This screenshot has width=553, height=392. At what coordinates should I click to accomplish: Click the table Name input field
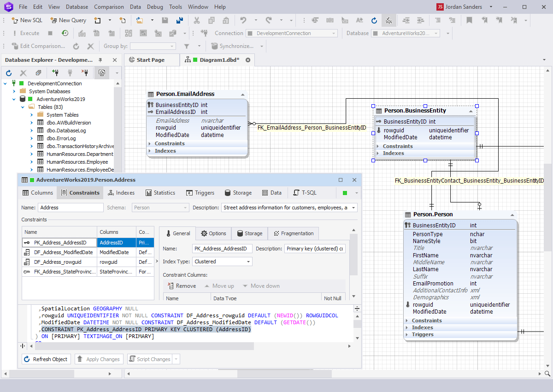(71, 208)
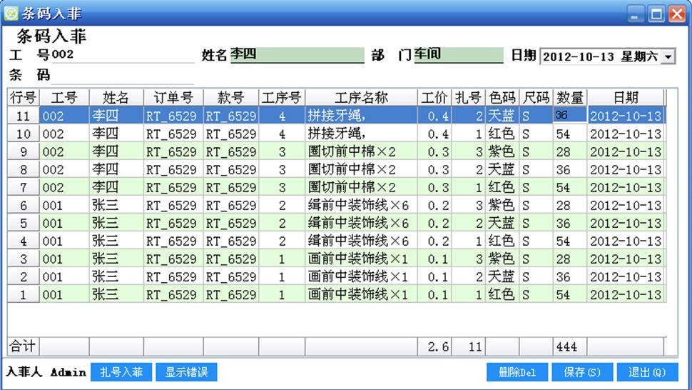Screen dimensions: 692x390
Task: Click the green app icon in title bar
Action: pos(11,13)
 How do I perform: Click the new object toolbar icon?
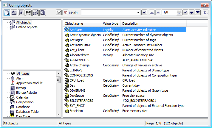click(7, 13)
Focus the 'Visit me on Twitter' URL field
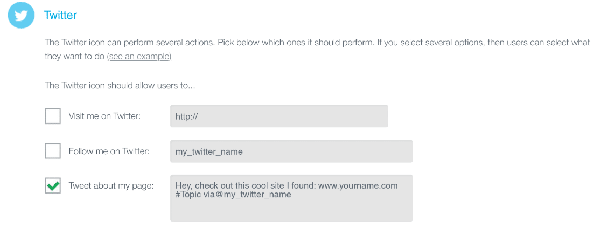The width and height of the screenshot is (601, 228). tap(279, 116)
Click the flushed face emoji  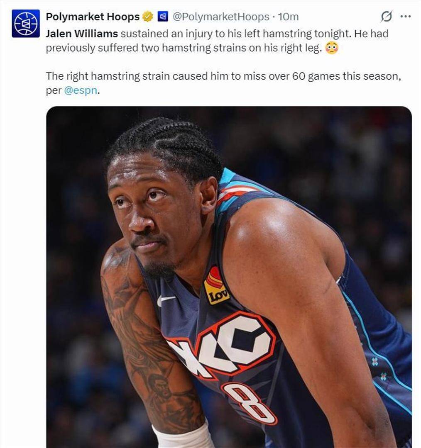pos(332,48)
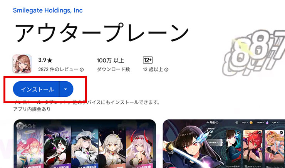
Task: Click the アウタープレーン app title
Action: click(102, 33)
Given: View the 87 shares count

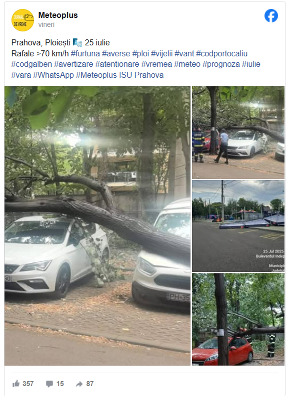Looking at the screenshot, I should [90, 384].
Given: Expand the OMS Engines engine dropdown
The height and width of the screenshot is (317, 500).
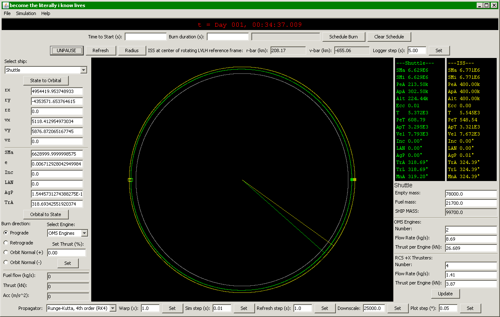Looking at the screenshot, I should [x=68, y=233].
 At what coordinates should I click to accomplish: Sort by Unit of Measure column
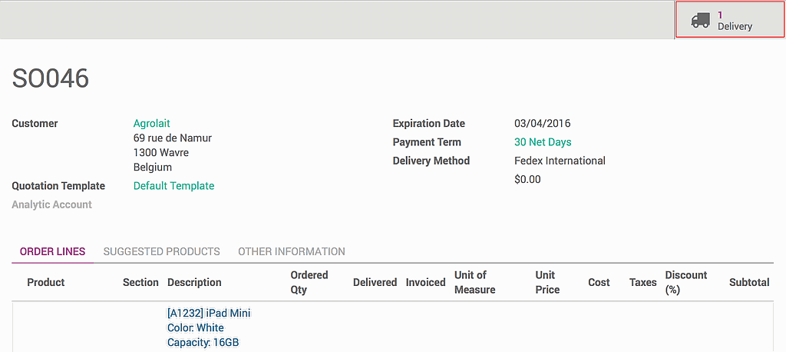474,282
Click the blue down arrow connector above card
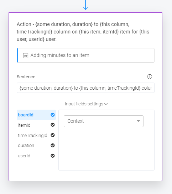This screenshot has height=194, width=172. pyautogui.click(x=85, y=5)
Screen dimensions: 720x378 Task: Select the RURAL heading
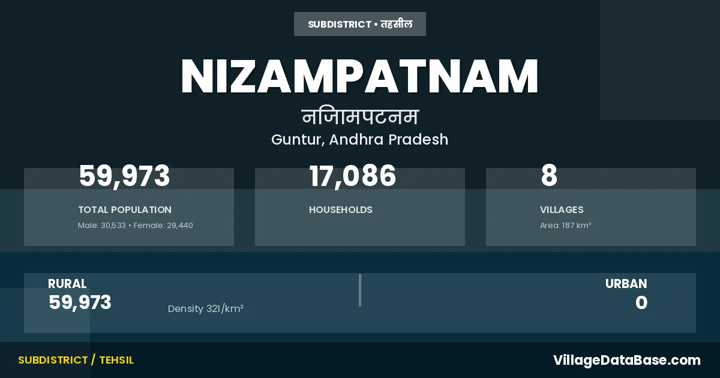[67, 284]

★ ★ ★ ★ ★

The lines to retype begin with the one containing "The height and" and end with the last line of the records. Reproduce them exactly and omit the pictures.

The height and width of the screenshot is (317, 500).
Looking at the screenshot, I should [x=68, y=233].
 At what coordinates should I click to accomplish: Sort by Unit of Measure column
474,282
Click the blue down arrow connector above card
This screenshot has height=194, width=172. pyautogui.click(x=85, y=5)
Screen dimensions: 720x378 Task: Select the RURAL heading
[67, 284]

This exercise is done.